An inclined plane of mass $m_1$ inclined at an angle $\theta$ lies on the $x$-axis. Let $(x,0)$ denote the position of the plane. A spring with spring constant $k$ is attached to the right of the plane. The spring is horizontal and unstretched when $x=0$. A block of mass $m_2$ slides without friction down the plane.
I'm asked to find the constraint force acting on the plane given that the tension in the spring is a conservative force.
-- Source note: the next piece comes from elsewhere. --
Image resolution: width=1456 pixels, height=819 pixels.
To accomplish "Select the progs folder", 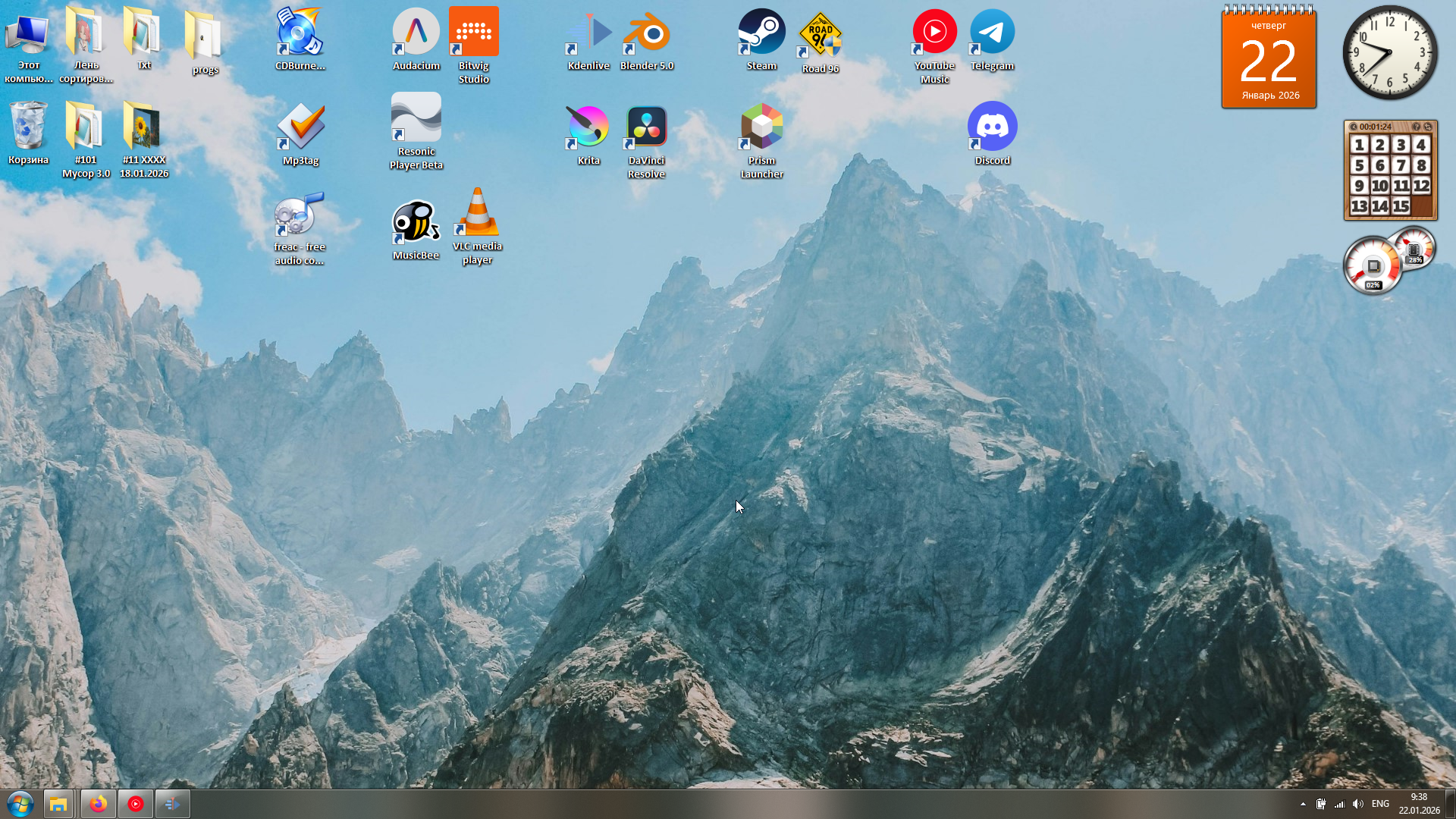I will (x=204, y=36).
So far I have done the following:
\begin{align*} m_1 \begin{pmatrix} \ddot{x} \\ 0 \end{pmatrix} & = \begin{pmatrix} 0 \\ -m_1g \end{pmatrix} + \begin{pmatrix} 0 \\ N_2 \end{pmatrix} + \begin{pmatrix} N_1\sin\theta \\ -N_1\cos\theta \end{pmatrix}+ \begin{pmatrix} -T \\ 0\end{pmatrix} \\ & = \begin{pmatrix} N_1\sin\theta-T \\ N_2-N_1\cos\theta-m_1g \end{pmatrix} \end{align*}
This gives $$N_1=\frac{T+m_1\ddot{x}}{\sin\theta}$$ and $$N_2=(T+m_1\ddot{x})\tan\theta+m_1g$$ where $N_2$ is the normal between the plane and the $x$-axis, and $N_1$ is the normal pointing inwards to the plane from the block $m_2$.
So the force of constraint acting on the plane is $$\begin{pmatrix} 0 \\ N_2 \end{pmatrix} + \begin{pmatrix} N_1\sin\theta \\ -N_1\cos\theta \end{pmatrix}=\begin{pmatrix} T+m_1\ddot{x} \\ m_1g \end{pmatrix}$$
Is this correct?